Уголок ее губ дрогнул, а беспокойная складочка на лбу разгладилась.

- Кет-те-лин, - в третий раз сказал он, лаская и успокаивая свою Единственную ее же собственным именем.

И она откликнулась. Улыбнулась, расслабленно села перед ним и накрыла его ладони своими.

- Почему у бессмертных такие холодные руки? - спросила она с интонацией риторического вопроса и сжала его пальцы, согревая их. Теплая волна потекла вверх по телу, но дрожь от озноба лишь усилилась. Рэйвен прикусил язык, чтобы стук зубов не разносился в ночной тишине.

- Наверное, мы, смертные, просто слишком ярко горим. Потому наши тела и сгорают так рано. Мы сами себе укорачиваем жизнь, стремясь прожить ее ярче, - сказала она. - А чем плоха жизнь бессмертного?

Кеттелин подняла голову, оторвавшись от созерцания его рук, и их взгляды снова встретились. И он вдруг понял. Понял, о чем она спрашивает, и понял, что об этом никто из его соплеменников прежде не задумывался. Потому что ни разу до этого момента не подходили к границе миров двое, чтобы соединить ладони сквозь разделяющее их невидимое стекло.

- Чем же, Рэйвен? – тихо, будто эхо, повторила она, отводя глаза и давая ему возможность сделать вид, что этот вопрос – тоже риторический. Но он ответил:

- Пустотой и бессмысленностью.

Легкий смешок сорвался с ее губ. Потом еще один, и еще. Громче и громче. И она расхохоталась во весь голос, запрокинув голову и откинувшись назад. Она бы даже повалилась наземь, но все еще держала его за руки – или держалась за них, и рывки от спазмов смеха, что сотрясали ее тело, передавались ему.

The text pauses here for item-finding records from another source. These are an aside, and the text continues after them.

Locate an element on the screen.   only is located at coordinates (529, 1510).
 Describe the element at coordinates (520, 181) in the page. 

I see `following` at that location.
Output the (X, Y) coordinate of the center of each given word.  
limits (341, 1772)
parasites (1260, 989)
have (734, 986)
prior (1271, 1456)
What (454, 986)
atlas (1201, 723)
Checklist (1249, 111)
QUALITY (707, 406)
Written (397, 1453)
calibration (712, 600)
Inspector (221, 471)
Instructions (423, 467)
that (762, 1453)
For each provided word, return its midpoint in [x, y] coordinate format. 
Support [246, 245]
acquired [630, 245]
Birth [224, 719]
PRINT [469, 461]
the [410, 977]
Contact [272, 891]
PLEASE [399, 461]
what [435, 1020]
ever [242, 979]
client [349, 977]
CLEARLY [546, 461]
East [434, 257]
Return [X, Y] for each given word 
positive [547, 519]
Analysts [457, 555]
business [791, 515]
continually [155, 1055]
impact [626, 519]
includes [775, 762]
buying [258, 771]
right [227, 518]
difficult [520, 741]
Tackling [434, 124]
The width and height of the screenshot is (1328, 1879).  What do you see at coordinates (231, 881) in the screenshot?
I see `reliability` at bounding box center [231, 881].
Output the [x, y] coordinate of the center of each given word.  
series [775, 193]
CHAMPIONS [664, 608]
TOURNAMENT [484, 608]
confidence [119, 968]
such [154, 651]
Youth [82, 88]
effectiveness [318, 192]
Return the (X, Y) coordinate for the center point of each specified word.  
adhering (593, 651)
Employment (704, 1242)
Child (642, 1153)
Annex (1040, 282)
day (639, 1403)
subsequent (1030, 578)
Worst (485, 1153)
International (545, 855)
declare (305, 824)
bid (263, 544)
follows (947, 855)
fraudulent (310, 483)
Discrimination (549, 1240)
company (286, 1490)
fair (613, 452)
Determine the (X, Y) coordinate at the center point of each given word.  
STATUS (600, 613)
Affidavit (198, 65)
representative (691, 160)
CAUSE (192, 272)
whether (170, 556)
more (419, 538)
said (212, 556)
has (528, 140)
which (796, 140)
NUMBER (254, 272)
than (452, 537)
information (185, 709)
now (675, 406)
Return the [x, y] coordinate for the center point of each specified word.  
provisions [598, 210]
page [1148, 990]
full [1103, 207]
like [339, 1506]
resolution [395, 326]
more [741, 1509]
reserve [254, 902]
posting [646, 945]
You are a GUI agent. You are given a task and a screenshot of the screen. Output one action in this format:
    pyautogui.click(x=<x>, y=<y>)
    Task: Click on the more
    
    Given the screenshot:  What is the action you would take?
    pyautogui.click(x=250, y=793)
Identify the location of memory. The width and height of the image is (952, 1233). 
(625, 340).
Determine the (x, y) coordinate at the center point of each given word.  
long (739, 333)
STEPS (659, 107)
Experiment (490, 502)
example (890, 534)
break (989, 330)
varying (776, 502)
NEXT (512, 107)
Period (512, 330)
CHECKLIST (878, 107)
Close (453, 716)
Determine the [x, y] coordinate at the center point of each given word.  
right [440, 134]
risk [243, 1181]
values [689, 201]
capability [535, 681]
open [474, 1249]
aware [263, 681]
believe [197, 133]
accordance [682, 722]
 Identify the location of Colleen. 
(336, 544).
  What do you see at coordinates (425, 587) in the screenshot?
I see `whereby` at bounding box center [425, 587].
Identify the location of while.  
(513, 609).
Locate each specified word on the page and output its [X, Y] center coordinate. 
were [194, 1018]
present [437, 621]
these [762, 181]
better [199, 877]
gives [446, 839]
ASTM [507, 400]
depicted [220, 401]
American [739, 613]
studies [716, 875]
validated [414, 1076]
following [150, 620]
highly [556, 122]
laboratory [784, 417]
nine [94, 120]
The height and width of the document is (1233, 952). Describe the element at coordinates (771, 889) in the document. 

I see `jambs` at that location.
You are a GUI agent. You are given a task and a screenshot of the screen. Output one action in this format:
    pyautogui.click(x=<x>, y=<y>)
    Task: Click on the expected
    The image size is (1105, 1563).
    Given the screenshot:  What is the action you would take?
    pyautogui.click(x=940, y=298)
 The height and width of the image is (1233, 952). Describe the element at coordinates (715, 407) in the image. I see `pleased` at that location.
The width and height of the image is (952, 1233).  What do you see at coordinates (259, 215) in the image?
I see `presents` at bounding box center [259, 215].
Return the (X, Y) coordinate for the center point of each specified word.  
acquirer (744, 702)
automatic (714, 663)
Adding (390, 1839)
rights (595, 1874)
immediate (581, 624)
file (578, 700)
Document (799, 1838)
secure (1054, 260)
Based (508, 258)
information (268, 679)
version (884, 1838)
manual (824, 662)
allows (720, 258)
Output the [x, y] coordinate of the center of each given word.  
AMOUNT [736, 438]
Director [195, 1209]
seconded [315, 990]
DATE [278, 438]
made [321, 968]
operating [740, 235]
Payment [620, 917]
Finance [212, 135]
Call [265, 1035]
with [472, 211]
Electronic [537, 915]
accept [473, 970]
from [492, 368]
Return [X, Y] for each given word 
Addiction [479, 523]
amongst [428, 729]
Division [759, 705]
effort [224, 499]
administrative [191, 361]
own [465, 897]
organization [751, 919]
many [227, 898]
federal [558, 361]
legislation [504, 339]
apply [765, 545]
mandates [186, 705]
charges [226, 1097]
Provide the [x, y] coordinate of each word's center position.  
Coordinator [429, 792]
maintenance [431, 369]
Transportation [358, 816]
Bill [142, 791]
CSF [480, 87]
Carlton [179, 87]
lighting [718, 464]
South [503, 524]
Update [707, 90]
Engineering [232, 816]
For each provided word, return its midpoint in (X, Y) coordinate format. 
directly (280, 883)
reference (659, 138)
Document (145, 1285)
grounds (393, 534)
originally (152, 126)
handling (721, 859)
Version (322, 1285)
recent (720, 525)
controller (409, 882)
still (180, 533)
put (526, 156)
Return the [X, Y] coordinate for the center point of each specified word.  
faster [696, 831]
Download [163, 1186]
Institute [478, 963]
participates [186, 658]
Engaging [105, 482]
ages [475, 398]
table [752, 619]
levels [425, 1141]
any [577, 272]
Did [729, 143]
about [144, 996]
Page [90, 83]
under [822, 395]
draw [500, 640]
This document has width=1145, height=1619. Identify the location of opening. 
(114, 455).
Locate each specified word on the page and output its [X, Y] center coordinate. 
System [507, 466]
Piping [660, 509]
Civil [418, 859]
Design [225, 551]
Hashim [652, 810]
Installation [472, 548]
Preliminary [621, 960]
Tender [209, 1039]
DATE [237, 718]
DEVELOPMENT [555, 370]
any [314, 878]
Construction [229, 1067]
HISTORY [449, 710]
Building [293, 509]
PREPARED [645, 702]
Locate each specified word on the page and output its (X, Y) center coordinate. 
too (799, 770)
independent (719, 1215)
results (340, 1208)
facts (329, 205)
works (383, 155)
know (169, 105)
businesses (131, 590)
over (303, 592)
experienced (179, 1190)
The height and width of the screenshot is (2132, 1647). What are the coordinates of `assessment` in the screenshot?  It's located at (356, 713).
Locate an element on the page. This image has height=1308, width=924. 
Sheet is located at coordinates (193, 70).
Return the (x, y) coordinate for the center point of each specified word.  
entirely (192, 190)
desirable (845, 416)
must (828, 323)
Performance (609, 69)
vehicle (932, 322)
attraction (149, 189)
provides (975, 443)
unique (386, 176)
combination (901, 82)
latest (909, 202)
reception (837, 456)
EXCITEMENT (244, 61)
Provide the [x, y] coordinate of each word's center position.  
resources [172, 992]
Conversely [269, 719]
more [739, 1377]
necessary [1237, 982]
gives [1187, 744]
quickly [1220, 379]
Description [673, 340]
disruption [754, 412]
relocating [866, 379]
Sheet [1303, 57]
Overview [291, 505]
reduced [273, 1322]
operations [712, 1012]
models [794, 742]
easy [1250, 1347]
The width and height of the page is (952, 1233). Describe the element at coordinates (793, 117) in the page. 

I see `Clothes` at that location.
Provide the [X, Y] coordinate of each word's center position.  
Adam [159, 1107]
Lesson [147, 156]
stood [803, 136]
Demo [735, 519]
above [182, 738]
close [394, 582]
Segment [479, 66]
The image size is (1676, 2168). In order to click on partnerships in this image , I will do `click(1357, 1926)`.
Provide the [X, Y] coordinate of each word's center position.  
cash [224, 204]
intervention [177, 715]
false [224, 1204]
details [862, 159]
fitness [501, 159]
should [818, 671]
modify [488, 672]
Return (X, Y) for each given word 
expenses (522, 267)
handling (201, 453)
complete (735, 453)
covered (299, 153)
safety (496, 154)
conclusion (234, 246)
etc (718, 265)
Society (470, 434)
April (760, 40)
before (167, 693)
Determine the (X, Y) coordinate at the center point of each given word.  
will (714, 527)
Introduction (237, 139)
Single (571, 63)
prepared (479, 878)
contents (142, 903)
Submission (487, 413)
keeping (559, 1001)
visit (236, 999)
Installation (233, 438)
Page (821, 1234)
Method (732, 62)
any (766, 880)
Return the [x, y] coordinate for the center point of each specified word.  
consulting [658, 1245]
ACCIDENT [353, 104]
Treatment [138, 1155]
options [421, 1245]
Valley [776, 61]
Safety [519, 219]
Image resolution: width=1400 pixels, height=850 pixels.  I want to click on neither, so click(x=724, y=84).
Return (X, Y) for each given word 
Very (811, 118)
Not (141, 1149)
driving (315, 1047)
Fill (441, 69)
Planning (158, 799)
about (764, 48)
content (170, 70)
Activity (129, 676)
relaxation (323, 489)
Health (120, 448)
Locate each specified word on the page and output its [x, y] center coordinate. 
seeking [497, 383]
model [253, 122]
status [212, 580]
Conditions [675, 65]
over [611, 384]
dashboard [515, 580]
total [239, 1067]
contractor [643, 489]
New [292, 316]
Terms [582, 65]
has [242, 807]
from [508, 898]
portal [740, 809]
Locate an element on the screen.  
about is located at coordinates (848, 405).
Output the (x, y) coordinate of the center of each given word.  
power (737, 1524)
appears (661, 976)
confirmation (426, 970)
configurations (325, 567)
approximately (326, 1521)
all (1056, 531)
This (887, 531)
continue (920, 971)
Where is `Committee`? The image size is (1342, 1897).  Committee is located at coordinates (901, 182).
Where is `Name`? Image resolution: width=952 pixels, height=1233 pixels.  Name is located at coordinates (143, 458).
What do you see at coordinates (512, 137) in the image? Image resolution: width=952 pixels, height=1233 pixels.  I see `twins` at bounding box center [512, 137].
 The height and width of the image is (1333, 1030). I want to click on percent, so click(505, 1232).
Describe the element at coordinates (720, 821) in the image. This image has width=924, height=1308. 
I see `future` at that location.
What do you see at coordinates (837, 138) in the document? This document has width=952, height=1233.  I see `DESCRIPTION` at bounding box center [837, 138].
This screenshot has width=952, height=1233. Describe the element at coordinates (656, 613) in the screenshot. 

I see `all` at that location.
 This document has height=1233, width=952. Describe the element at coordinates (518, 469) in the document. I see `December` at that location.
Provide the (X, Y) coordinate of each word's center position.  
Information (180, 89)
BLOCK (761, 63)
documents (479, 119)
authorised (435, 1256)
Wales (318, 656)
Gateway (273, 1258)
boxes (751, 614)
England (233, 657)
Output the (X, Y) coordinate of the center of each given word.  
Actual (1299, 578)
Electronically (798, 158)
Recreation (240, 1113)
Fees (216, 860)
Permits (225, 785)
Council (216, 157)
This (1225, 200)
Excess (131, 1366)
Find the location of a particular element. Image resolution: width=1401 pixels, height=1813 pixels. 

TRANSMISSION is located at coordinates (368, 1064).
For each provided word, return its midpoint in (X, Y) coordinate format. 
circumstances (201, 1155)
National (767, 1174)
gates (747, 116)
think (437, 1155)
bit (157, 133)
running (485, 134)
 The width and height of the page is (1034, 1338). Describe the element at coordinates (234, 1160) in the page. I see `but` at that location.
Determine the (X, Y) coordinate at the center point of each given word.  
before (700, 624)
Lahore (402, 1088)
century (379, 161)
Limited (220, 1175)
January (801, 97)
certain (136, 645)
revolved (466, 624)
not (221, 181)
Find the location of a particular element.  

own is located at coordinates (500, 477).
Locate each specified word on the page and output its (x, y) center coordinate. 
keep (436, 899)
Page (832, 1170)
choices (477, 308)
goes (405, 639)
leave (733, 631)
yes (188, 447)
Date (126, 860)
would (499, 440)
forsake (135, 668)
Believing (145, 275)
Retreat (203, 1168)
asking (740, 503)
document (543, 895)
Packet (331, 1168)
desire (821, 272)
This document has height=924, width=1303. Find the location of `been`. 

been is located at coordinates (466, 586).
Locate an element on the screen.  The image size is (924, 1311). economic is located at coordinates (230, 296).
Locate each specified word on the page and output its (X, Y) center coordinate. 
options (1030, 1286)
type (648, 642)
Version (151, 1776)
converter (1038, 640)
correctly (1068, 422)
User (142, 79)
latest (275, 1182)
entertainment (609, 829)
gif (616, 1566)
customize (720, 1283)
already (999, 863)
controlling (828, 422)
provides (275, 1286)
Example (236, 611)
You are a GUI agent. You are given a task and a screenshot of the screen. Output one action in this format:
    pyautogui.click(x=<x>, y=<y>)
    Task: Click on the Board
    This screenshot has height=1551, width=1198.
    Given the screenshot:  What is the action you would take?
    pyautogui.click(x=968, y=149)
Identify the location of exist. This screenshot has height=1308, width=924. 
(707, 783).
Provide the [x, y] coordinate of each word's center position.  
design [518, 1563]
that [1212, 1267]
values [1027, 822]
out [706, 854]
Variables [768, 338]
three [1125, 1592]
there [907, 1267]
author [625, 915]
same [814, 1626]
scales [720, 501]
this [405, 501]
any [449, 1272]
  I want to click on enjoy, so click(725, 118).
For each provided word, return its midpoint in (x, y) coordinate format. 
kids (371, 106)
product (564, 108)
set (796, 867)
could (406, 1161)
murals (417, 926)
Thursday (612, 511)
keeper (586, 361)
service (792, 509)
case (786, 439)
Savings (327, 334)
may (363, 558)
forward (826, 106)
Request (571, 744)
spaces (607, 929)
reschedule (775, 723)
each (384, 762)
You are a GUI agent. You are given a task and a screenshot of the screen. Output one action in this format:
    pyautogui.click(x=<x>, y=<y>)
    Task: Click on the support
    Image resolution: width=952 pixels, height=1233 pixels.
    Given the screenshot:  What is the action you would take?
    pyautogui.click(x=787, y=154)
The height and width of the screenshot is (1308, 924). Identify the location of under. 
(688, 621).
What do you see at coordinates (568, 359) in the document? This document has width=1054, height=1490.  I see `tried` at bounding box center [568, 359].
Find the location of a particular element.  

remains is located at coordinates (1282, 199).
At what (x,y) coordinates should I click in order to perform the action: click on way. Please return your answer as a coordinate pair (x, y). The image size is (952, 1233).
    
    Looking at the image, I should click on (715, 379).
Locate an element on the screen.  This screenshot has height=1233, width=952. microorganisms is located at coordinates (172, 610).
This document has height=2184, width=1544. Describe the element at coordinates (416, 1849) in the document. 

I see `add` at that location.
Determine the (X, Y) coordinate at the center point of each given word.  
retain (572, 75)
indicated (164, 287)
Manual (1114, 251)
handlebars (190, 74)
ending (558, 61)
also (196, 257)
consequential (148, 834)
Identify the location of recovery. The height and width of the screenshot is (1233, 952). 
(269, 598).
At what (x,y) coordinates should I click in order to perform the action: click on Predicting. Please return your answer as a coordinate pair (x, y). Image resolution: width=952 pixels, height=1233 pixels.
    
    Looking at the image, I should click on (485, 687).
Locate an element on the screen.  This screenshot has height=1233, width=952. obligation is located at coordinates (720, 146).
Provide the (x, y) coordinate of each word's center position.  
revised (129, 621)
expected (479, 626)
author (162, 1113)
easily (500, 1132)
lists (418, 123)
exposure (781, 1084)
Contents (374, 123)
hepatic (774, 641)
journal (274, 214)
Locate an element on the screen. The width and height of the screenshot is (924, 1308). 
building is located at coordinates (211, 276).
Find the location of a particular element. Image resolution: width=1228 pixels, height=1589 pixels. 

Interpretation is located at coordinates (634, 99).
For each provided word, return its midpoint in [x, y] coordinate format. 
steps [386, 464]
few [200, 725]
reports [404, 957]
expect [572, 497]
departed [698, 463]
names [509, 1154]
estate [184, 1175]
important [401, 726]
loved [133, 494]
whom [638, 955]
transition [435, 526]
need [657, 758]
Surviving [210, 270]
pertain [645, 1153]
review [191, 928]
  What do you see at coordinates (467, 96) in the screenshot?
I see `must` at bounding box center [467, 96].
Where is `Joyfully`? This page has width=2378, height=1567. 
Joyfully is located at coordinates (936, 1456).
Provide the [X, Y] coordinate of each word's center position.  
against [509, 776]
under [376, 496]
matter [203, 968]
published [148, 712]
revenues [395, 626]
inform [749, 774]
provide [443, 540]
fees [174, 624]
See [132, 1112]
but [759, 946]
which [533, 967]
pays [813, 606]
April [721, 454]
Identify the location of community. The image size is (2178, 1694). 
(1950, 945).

А потом она вдруг замолчала – резко, будто кто-то пережал ей горло. Опустила голову, прикрыв глаза. Дыхание ее выровнялось, мышцы расслабились.

- А ты хоть раз мечтал о том, чтобы стать смертным? - спросила она чуть осипшим от смеха голосом и снова посмотрела на него.

- Да, - он качнул головой. – Но лишь после встречи с Вами. До этого момента я даже не задумывался, что в жизни смертного... Что вы...

- Что мы более живые, чем вы, так? – закончила за него Кеттелин.

Он опустил глаза. Ему было нестерпимо неловко находиться по эту сторону грани. И захотелось проломить стекло, прорваться, объясниться, коснуться и прижать к себе... Но он никогда такого не делал. Чувства его бушевали, а тело оставалось чужим, и привычки, выработанные десятилетиями, не давали даже сжать в ответ ее руки - его пальцы лишь слегка дрогнули в ответ на это желание.

- Кеттелин, - он вновь попытался обратиться к силе слов. - Мне знакомо чувство близкой смерти. У меня не самое крепкое здоровье, и в прошлом часто случались эпизоды, когда я думал, что умру. Но рядом всегда был кто-то, кто помогал и вытаскивал с того света. И я, наверное, привык. Успокоился, доверился. То есть, я чувствую свой Путь. Чувствую, что у него нет конца, как у смертных. Но и цели тоже нет. Ничего нет. Пустота. И мы ее заполняем какой-то ерундой. Любимое дело, семья, обязанности, этикет, поддержание своей репутации, работа над собой. Я только сейчас осознал, насколько все это ложно. А с другой стороны, это же и есть жизнь. Но она такая бесполезная... Зачем оставлять что-то после себя, если ты сам останешься навсегда? Ведь никто из нас не думает, что однажды умрет. Ведь смерть для бессмертного - трагическая случайность. Которая, однако, случается с каждым. Неминуемо. Вопрос только в продолжительности жизни. И жизнь эта, какой бы долгой ни была, наполнена ерундой. Она пуста.

Рейвен замолк, поняв, что повторяется. Его накрыло новой волной озноба, и явственный стук зубов разнесся в воздухе. Кеттелин молча пододвинулась и обняла его, прижимаясь всем телом и будто закутывая в пламя. Он ощутил желание ответить ей, но снова сдержался.